Mittwoch, 14. August 2002

Hochwasser: Infrastruktur & Betriebe beschädigt!

  • Bahnstrecken, Straßen und Telekom-Netze schwer getroffen
  • Unzählige heimische Betriebe beschädigt oder zerstört

Die verheerenden Unwetter in Österreich haben zu schweren Verwüstungen der Infrastruktur des Landes sowie zu massiven Schäden bei unzähligen heimischen Betrieben geführt. Sowohl Straßen als auch Schienen stehen in Teilen von OÖ und NÖ durch die Überschwemmungen immer noch unter Wasser.
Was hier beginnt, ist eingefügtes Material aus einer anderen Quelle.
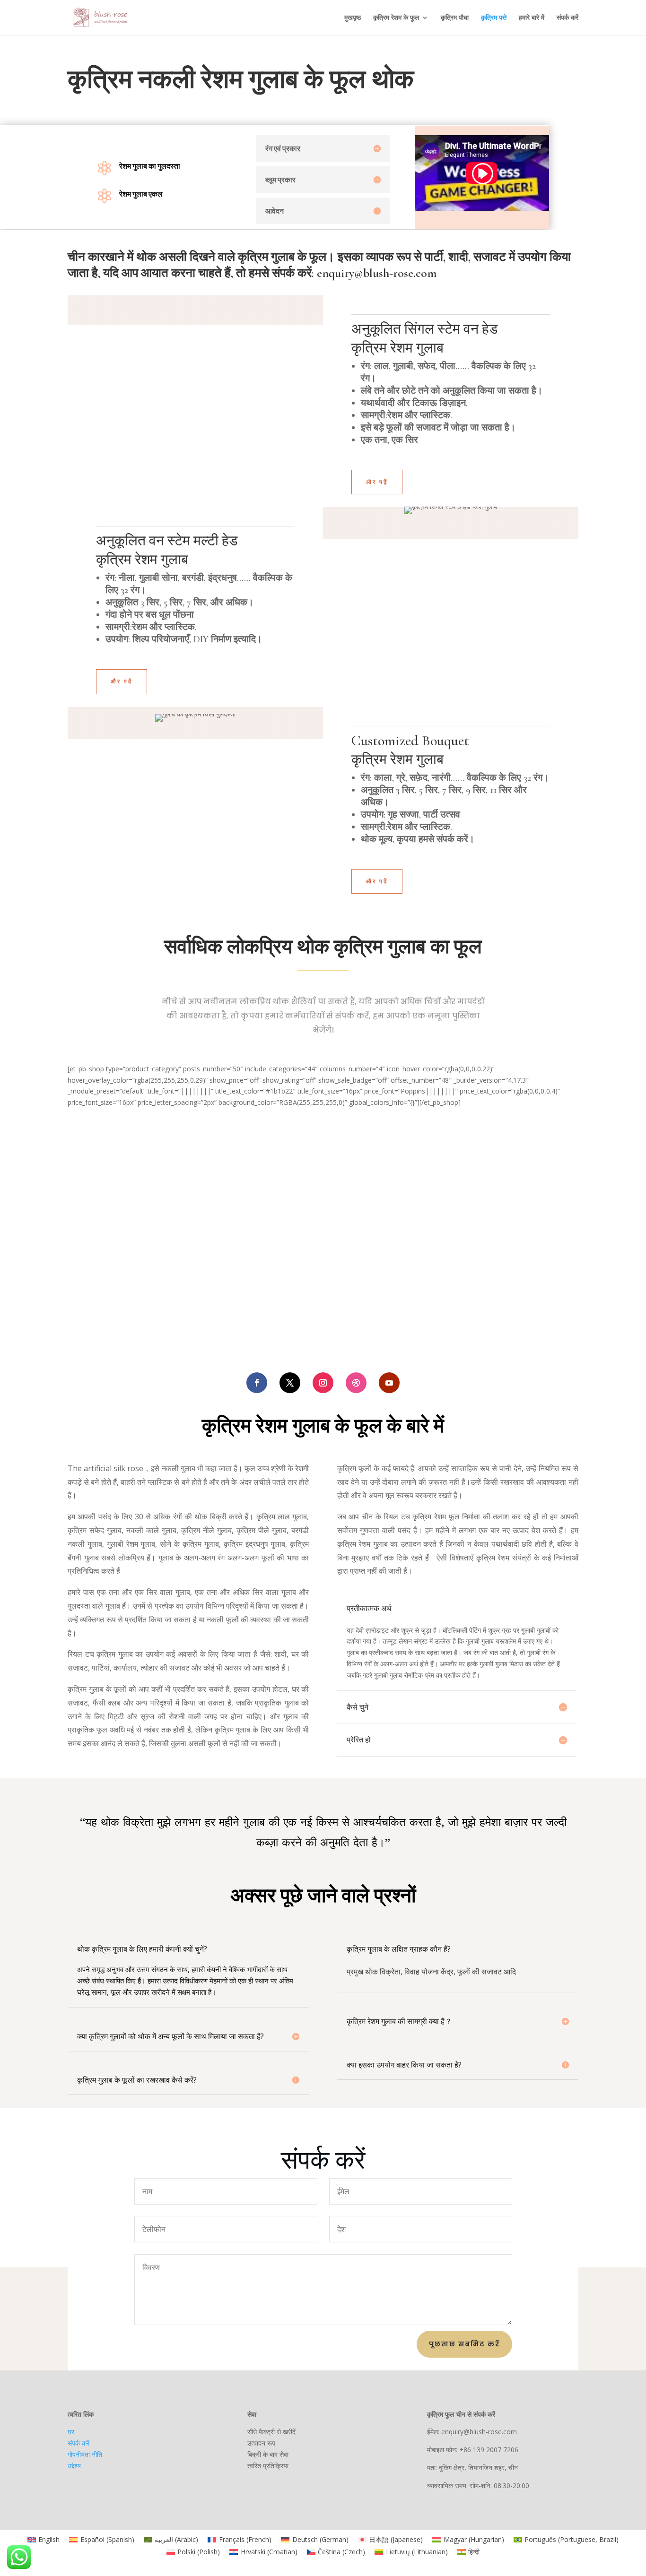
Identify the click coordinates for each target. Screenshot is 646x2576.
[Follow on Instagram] (323, 1382)
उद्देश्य (74, 2465)
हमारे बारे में (531, 18)
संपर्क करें (567, 18)
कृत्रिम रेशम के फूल (396, 18)
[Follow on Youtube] (389, 1382)
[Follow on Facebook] (256, 1382)
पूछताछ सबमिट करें (464, 2344)
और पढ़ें (377, 482)
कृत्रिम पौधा (455, 18)
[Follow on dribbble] (356, 1382)
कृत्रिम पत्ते (493, 18)
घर (71, 2431)
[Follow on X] (289, 1382)
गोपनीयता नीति (85, 2454)
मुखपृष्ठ (352, 18)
Allein in Oberösterreich wurden nach ersten Meldungen der Wirtschaftskammer 1000 Betriebe von den Fluten eingeschlossen oder schwer beschädigt. Das Ausmaß der Hochwasser-Schäden wird auf 3 Mrd. Euro geschätzt.

Schwer getroffen hat es vor allem die Österreichischen Bundesbahnen. Die Kamptal-Bahn ist nahezu komplett zerstört, auch im Ennstal, in Selzthal und in den übrigen Hochwasserregionen gibt es schwere Schäden. Insgesamt melden die ÖBB nach ersten Berechnungen Schäden in Höhe von 30 bis 50 Mill. Euro. Die zerstörten Strecken würden aber zur Gänze wieder aufgebaut, versicherte ÖBB-Sprecher Andreas Rinofner am Dienstag.

Gleise, Gleisbette, Bahndämme, Signalanlagen und eine Brücke über den Kamp seien durch Überflutungen und Muren zerstört worden. 80 Kilometer Gleis seien unter Wasser, so Rinofner. Wirtschaftlich getroffen werden die ÖBB aber auch durch den Ausfall von Personen- und Güterzügen. Das Netz ist an 30 Stellen unterbrochen. Die ÖBB sprechen von Millionen-Schäden auch im Absatz.

Landesstraßen schwer getroffen
Schwer getroffen hat es auch das österreichische Straßennetz und da vor allem die Landstraßen. Schon nach der ersten Hochwasserwelle schätzte man allein in Oberösterreich die Schäden auf 10 bis 15 Mio. Euro, diese Zahl dürfte sich aber noch dieser Tage noch deutlich erhöht haben. Die Schäden werden nur zum Teil aus dem Katastrophenfonds gedeckt. Für den Rest müssen die Länder aufkommen.

5 Mio. Schaden an Westautobahn
Glimpflicher davon gekommen sind die Autobahnen und Schnellstraßen, die davon profitieren, dass sie weitgehend auf mehrschichtigen Dämmen errichtet wurden. Dennoch haben Hangrutschungen auf der A1, der Westautobahn, bei Linz Schäden von bis zu 5 Mio. Euro verursacht. Auf der Schnellstraße S5 ist zwischen Tulln und Krems die Fahrbahndecke auf weiten Strecken komplett zerstört.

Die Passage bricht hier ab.